Goal of the exercise -
Copy out each line of the data below word for word, without any changes.

Items listed in a dataset
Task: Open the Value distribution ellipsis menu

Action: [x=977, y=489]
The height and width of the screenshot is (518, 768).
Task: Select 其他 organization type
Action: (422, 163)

Expected answer -
Task: Open the Value distribution ellipsis menu

Action: [x=977, y=489]
The height and width of the screenshot is (518, 768).
Task: Select 其他 organization type
Action: (422, 163)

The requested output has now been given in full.